Indeed, the Legislature has precluded the court from altering by construction the definition of the word “ obscene For section 235.00, at its very outset, provides that the language thereof shall itself constitute the definition of “ obscene ” (see Hamar Theatres v. Cryan, supra; Lawrence Constr. Corp. v. State of New York, 293 N. Y. 634, 639 [1944]).

Besides, paragraph (b) of subdivision 1 of section 235.00 regulates any material which “ goes substantially beyond customary limits of candor in describing ’ ’ nudity, sex, excretion, sadism or masochism. What goes beyond customary limits of candor in describing nudity, sex, excretion, sadism or masochism is not equivalent to “ patently offensive ” representation of “ ultimate sexual acts”.

It is not surprising that this court is compelled to conclude that section 235.00 exceeds the permissible limits on State regulation of obscene material. Three Justices of the Supreme Court of the United States opined that the recent Supreme Court rulings would “invalidate virtually every state law” (Paris Adult Theatre I v. Slaton, 413 U. S. 49, supra, p. 95, n. 13 [Brennan, J. dissenting]), and the majority of the court, although declining to agree, referred to only two State statutes as examples of laws containing sufficient specific definition— those of Oregon and Hawaii. The court omitted reference to. the New York obscenity statute, although that statute was then before the court in a related matter (see Miller v. California, 413 U. S. 15, supra, p. 24, n. 6; Heller v. New York, supra).

The court, has viewed the four films which are the subject of these motions — “High Bise”, “Behind the Green Door”, “The Innocent Abroad” and “ The Newcomers”. No purpose would be served by describing the minimal plots of these films, nor by detailing the sexual conduct depicted. Each of the films portrays vaginal, anal and oral intercourse, by groups, and by heterosexual and lesbian couples. The sexual conduct portrayed is actual and explicit, with genitals prominently displayed, and with many scenes concluding with external ejaculation. Whether the word “ obscene ” is used as traditionally defined in the English language, or in accordance with the specific judicial meaning (see Miller v. California, 413 U. S. 15, supra, p. 18, n. 2), the films are, in this court’s view, obscene. In the court’s personal opinion, they are patently offensive.

*124However, the Supreme Court has determined that “ obscenity is to be determined by applying contemporary community standards’ * * * not ‘ national standards’” (Miller v. California, 413 U. S. 15, supra, p. 37).

Formerly, a court could determine national standards, based in part on prior trials of similar cases, and could judge a film merely on its content. But this is the first case of its kind since the Supreme Court decreed that community standards, not national standards, govern, and there is no evidence before the court, at this stage of1 2the case, to enable the court to gauge the contemporary standards of this community. While the court knows its own standards, and believes it knows what the community standards should be, there are no facts presented before the court to enable it to say, with reasonable assurance, in advance of a full trial, what the trier of the facts will find the community standards actually to be.

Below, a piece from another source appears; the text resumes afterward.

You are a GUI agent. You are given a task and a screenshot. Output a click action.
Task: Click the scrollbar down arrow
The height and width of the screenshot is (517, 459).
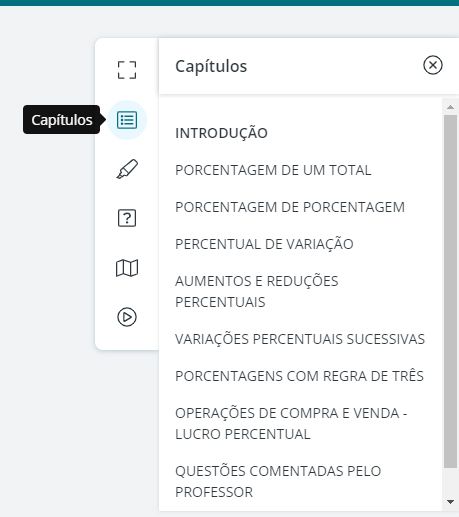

Defendants’ cross motions are granted and the complaints are dismissed on the ground that CPLR 6330 is overbroad in its provisions and, therefore, unconstitutional as violative of the First and Fourteenth Amendments to the Constitution of the United States. Accordingly, and for the other reasons hereinabove stated, plaintiffs’ motions are denied.

The Corporation Counsel and the District Attorney of New York County are commended for their helpful advocacy and zeal. However, the unequivocal rulings of the Supreme Court of the United States impel the conclusions herein reached.